[Given task]
Please reproduce the entire listing below without altering a single character.

---- Given information

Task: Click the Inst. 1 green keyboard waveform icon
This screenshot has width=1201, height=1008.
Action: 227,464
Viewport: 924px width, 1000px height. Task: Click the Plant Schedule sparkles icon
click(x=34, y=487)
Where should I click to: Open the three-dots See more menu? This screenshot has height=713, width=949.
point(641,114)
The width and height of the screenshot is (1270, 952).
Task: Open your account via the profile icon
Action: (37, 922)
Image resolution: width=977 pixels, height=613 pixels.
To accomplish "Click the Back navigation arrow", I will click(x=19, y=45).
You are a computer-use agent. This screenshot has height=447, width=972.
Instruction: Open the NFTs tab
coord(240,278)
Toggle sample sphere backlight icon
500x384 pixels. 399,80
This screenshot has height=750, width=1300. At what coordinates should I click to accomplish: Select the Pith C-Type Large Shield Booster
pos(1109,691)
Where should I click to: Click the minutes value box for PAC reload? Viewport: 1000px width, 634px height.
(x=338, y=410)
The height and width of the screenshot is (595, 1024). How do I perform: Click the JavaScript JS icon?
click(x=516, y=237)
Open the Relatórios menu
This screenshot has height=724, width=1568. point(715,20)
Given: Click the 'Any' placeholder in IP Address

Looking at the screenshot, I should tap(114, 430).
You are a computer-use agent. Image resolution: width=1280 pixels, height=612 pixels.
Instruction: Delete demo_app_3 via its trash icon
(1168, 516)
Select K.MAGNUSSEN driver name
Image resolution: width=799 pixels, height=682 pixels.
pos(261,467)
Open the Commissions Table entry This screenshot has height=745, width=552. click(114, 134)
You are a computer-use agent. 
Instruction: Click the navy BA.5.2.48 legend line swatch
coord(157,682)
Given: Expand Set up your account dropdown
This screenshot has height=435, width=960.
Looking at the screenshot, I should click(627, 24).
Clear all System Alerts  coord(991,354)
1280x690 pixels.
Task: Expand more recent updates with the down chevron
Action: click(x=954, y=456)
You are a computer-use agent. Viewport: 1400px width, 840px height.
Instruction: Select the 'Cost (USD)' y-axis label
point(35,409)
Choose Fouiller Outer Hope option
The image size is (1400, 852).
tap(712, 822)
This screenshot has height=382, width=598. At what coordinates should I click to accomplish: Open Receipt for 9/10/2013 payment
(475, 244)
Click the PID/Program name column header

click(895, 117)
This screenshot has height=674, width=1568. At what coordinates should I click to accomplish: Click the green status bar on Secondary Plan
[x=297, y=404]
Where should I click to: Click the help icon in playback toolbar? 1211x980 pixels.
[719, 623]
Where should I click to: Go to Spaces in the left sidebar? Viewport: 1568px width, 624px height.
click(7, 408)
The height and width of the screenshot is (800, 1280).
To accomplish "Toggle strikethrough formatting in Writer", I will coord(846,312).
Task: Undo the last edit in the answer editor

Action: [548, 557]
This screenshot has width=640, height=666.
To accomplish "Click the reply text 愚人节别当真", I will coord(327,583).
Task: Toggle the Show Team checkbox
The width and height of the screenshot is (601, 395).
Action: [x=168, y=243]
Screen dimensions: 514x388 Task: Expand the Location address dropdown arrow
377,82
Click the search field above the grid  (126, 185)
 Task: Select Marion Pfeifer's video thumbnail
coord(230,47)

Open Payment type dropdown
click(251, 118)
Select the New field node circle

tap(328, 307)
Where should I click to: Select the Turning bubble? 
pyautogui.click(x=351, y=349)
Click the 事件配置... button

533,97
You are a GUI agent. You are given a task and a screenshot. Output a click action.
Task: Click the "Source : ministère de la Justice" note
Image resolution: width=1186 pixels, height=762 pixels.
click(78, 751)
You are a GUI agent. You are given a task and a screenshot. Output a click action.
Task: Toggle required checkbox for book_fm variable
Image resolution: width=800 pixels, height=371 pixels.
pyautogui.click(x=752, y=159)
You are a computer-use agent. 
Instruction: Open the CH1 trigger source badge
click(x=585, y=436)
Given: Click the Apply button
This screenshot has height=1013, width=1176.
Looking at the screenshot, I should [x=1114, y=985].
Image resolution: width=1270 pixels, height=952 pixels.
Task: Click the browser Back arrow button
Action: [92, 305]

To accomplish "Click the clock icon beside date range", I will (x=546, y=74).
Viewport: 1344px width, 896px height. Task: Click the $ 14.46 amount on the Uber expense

--------

[Correct response]
Task: Click the Inst. 1 green keyboard waveform icon
This screenshot has width=1201, height=1008.
Action: 227,464
Viewport: 924px width, 1000px height. Task: Click the Plant Schedule sparkles icon
click(x=34, y=487)
Where should I click to: Open the three-dots See more menu? This screenshot has height=713, width=949.
point(641,114)
The width and height of the screenshot is (1270, 952).
Task: Open your account via the profile icon
Action: (37, 922)
Image resolution: width=977 pixels, height=613 pixels.
To accomplish "Click the Back navigation arrow", I will click(x=19, y=45).
You are a computer-use agent. This screenshot has height=447, width=972.
Instruction: Open the NFTs tab
coord(240,278)
Toggle sample sphere backlight icon
500x384 pixels. 399,80
This screenshot has height=750, width=1300. At what coordinates should I click to accomplish: Select the Pith C-Type Large Shield Booster
pos(1109,691)
Where should I click to: Click the minutes value box for PAC reload? Viewport: 1000px width, 634px height.
(x=338, y=410)
The height and width of the screenshot is (595, 1024). How do I perform: Click the JavaScript JS icon?
click(x=516, y=237)
Open the Relatórios menu
This screenshot has height=724, width=1568. point(715,20)
Given: Click the 'Any' placeholder in IP Address

Looking at the screenshot, I should tap(114, 430).
You are a computer-use agent. Image resolution: width=1280 pixels, height=612 pixels.
Instruction: Delete demo_app_3 via its trash icon
(1168, 516)
Select K.MAGNUSSEN driver name
Image resolution: width=799 pixels, height=682 pixels.
pos(261,467)
Open the Commissions Table entry This screenshot has height=745, width=552. click(114, 134)
You are a computer-use agent. 
Instruction: Click the navy BA.5.2.48 legend line swatch
coord(157,682)
Given: Expand Set up your account dropdown
This screenshot has height=435, width=960.
Looking at the screenshot, I should click(627, 24).
Clear all System Alerts  coord(991,354)
1280x690 pixels.
Task: Expand more recent updates with the down chevron
Action: click(x=954, y=456)
You are a computer-use agent. Viewport: 1400px width, 840px height.
Instruction: Select the 'Cost (USD)' y-axis label
point(35,409)
Choose Fouiller Outer Hope option
The image size is (1400, 852).
tap(712, 822)
This screenshot has height=382, width=598. At what coordinates should I click to accomplish: Open Receipt for 9/10/2013 payment
(475, 244)
Click the PID/Program name column header

click(895, 117)
This screenshot has height=674, width=1568. At what coordinates should I click to accomplish: Click the green status bar on Secondary Plan
[x=297, y=404]
Where should I click to: Click the help icon in playback toolbar? 1211x980 pixels.
[719, 623]
Where should I click to: Go to Spaces in the left sidebar? Viewport: 1568px width, 624px height.
click(7, 408)
The height and width of the screenshot is (800, 1280).
To accomplish "Toggle strikethrough formatting in Writer", I will coord(846,312).
Task: Undo the last edit in the answer editor

Action: [548, 557]
This screenshot has width=640, height=666.
To accomplish "Click the reply text 愚人节别当真", I will coord(327,583).
Task: Toggle the Show Team checkbox
The width and height of the screenshot is (601, 395).
Action: [x=168, y=243]
Screen dimensions: 514x388 Task: Expand the Location address dropdown arrow
377,82
Click the search field above the grid  (126, 185)
 Task: Select Marion Pfeifer's video thumbnail
coord(230,47)

Open Payment type dropdown
click(251, 118)
Select the New field node circle

tap(328, 307)
Where should I click to: Select the Turning bubble? 
pyautogui.click(x=351, y=349)
Click the 事件配置... button

533,97
You are a GUI agent. You are given a task and a screenshot. Output a click action.
Task: Click the "Source : ministère de la Justice" note
Image resolution: width=1186 pixels, height=762 pixels.
click(78, 751)
You are a GUI agent. You are given a task and a screenshot. Output a click action.
Task: Toggle required checkbox for book_fm variable
Image resolution: width=800 pixels, height=371 pixels.
pyautogui.click(x=752, y=159)
You are a computer-use agent. 
Instruction: Open the CH1 trigger source badge
click(x=585, y=436)
Given: Click the Apply button
This screenshot has height=1013, width=1176.
Looking at the screenshot, I should [x=1114, y=985].
Image resolution: width=1270 pixels, height=952 pixels.
Task: Click the browser Back arrow button
Action: [92, 305]

To accomplish "Click the clock icon beside date range", I will (x=546, y=74).
Viewport: 1344px width, 896px height. Task: Click the $ 14.46 amount on the Uber expense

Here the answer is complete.